You regretted everything, in this moment more than any other. You didn't know how you were possibly stupid enough to be dragged into going out tonight. When your coworkers approached you with the idea of going out for drinks after work as a way to celebrate your promotion, you shouldn't of let yourself get sucked in. It took some convincing till you eventually gave in, but you did -- give in.
Going home to change may not have been the best idea, since it gave you enough time to realise what you were doing and how much you really didn't want to go but you knew your coworkers wouldn't accept your cancelation. So instead you made yourself look presentable, good even.

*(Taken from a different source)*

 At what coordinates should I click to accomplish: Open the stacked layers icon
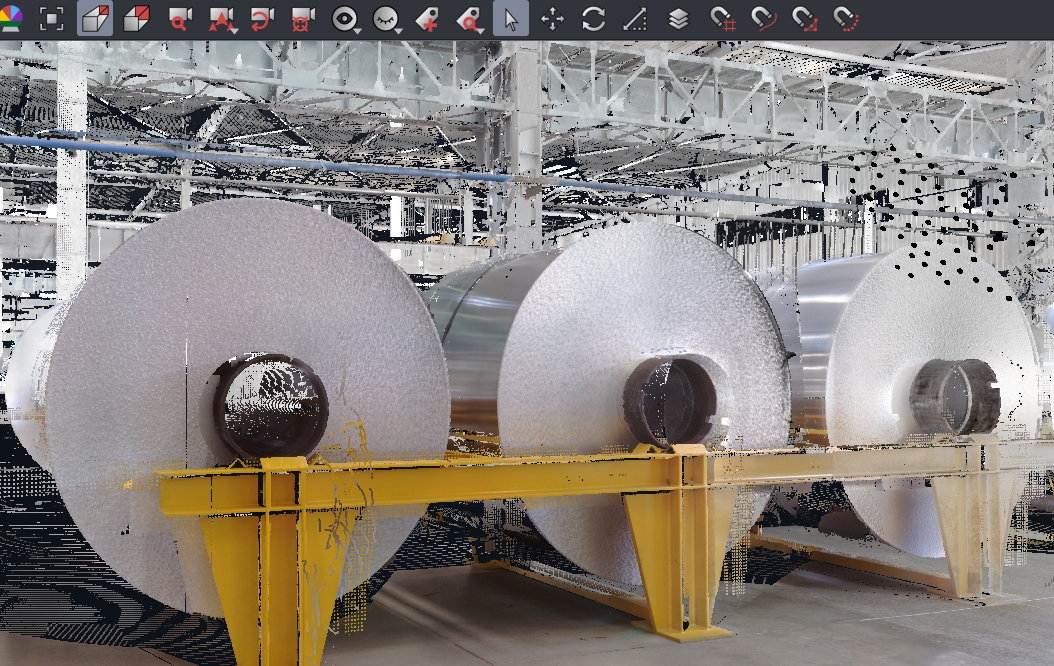tap(678, 19)
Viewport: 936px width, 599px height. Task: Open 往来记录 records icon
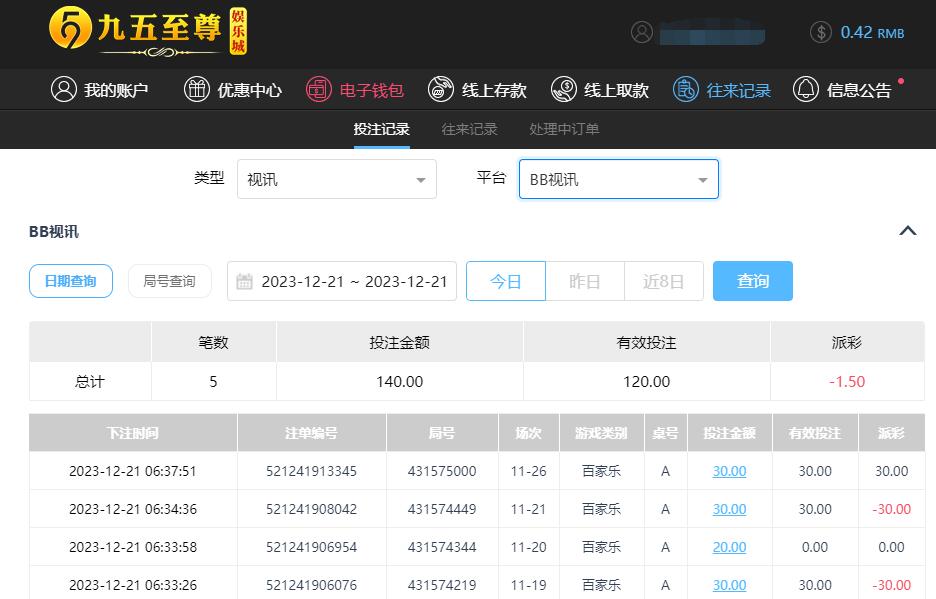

Things had been difficult to say the least over the last month, while things at work were great, mentally everything was horribly. It had been a month since you and Spencer broke up. A month since the last time the two of you talked.
He had called a few times, but you could never bring yourself to answer despite how badly you wanted to talk to him, some night you would spend hours unable to sleep, staring at his contact, although you never went through will calling him, too scared he wouldn't answer.
Once dressed you left, calling an uber because you knew it was a bad idea to even take your car -- the whole point was to drink, and you would need to drink. As much as you loved your coworkers, you could only handle so much social interaction without liquor in your system.
Arriving, you noticed the group of your coworkers waiting for you outside. You pushed a smile to your lips as you approached them. You had many coworkers of course, but you had your bunch who you worked with closely, the ones here with you now.
Elise was your work best friend, you and her worked side by side everyday. She was the one who convinced you to come out. Ethan was another one who you worked with closely, but weren't nearly as close with. Frank was older, he was almost like the father of your job, and then there was Chelsea who was literally franks daughter, she was nice, easy to get along with.
"Theres they are!!" Elise said excitedly, you appreciated the way they all dressed up. You were met with a bundle of flowers, being held out by Ethan. "We got you these, as a congrats present" He smile.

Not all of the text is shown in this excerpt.